Well, this is a complicated answer.
The Candidates (as per their current 40-man roster)
Tony Gwynn, Jr.
Scott Van Slyke
Because all of these candidates are on the 40-man roster, they all have to be considered. However, Van Slyke and Silverio don't figure to get playing time early in the season, although they could steal some at-bats in September when the dugouts get crowded.
The true candidates are Rivera, Sands, Oeltjen and Gwynn.
Based on playing time in 2011, the games started splits come out to be like this:
Rivera: 54 G, 214 PA, 5 HR, 33 RBI, .258 AVG, .327 OBP, .384 SLG, .711 OPS
Sands: 39 G, 138 PA, 1 HR, 14 RBI, .248 AVG, .328 OBP, .355 SLG, .684 OPS
Oeltjen: 10 G, 26 PA, 1 HR, 1 RBI, .136 AVG, .240 OBP, .273 SLG, .513 OPS
Gwynn: 89 G, 291 PA, 2 HR, 16 RBI, .255 AVG, .304 OBP, .352 SLG, .657 OPS
These are awful statistics. According to Baseball Prospectus' Kevin Goldstein, the average OPS for a corner outfielder is .819. The only one that has a shot at meeting this kind of production is Sands, but in order for him to gain regular playing time, he will have to prove that he is the left fielder of the future and also that his defense will be a positive contribution to the Dodgers, not a negative one.
If Sands gets 500-600 AB's (considered a full-time player) and his numbers stay fairly in line with his minor league numbers, he should post something like this:
29 HR, 88 RBI, .278 AVG, .344 AVG, .586 SLG, .931 OPS
And hypothetically, the Dodgers have a star in the waiting. If he slugs .586 like he did at Triple-A, he would tie for third in the majors (with Matt Kemp and Miguel Cabrera) and above such players as Albert Pujols, Josh Hamilton and Carlos Gonzalez. Crazy stuff, right?

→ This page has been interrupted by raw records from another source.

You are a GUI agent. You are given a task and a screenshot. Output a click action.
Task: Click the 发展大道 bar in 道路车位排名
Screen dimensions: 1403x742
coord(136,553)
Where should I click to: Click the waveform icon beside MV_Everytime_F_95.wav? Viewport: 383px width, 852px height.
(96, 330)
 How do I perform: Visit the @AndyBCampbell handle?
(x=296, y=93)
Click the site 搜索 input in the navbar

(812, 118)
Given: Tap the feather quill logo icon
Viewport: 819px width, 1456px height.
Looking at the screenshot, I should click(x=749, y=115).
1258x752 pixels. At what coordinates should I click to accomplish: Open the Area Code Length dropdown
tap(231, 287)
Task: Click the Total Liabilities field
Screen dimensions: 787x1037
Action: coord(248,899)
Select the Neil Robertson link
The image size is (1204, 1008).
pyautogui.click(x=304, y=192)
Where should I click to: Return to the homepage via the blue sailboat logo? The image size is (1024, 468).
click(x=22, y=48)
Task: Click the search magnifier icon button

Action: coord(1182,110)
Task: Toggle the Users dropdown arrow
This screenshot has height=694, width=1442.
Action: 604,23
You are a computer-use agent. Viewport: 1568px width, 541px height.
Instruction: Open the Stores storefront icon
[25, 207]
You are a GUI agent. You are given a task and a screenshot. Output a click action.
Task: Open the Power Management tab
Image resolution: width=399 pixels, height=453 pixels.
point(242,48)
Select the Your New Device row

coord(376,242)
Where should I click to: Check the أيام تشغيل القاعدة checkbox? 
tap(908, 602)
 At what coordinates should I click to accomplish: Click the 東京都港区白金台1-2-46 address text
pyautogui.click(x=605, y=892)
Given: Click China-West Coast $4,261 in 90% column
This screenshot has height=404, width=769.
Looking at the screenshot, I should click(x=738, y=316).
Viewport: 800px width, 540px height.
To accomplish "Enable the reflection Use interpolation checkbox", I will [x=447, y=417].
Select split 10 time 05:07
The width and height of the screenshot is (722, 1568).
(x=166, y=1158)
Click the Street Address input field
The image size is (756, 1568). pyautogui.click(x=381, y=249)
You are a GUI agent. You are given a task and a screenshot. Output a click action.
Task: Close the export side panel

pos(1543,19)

The major problem with this theory is Juan Rivera. He is making $4 million this season, with a $4 million team option for the '13 season with a $500,000 buyout. Compared to Sands' salary of the league minimum $480,000.
With such a price increase between the two players, Rivera is practically guaranteed playing time. Whether it may be at first base or left field, he is going to get at least 250 AB. Hopefully, these all come at the expense of James Loney, particularly against left-handed pitchers. Rivera hit .289 with a .805 OPS against lefties, whereas Loney hit a paltry .213 with a .561 OPS against lefties.
This is a direct platoon situation that Mattingly should be facing, but of course, with the two combined to make $10.375 million, he will have to get both into the lineup as much as possible. Concurrently, if the Dodgers were able to spend that cool $10.375 million on any first baseman in the league, they would be able to (hypothetically) afford Joey Votto, Adrian Gonzalez or Carlos Pena and would still have enough money to employ someone of the likes of Freddie Freeman.
Too bad that situation will never arise. Just a thought...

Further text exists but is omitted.